*Problem*. Rewrite the items with "dropdown" changed to "menu" and every other part left as it is.

━━━

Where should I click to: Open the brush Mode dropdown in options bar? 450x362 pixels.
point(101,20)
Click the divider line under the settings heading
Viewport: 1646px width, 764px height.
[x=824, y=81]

━━━

*Output of the exercise*.
Where should I click to: Open the brush Mode menu in options bar? 450x362 pixels.
point(101,20)
Click the divider line under the settings heading
Viewport: 1646px width, 764px height.
[x=824, y=81]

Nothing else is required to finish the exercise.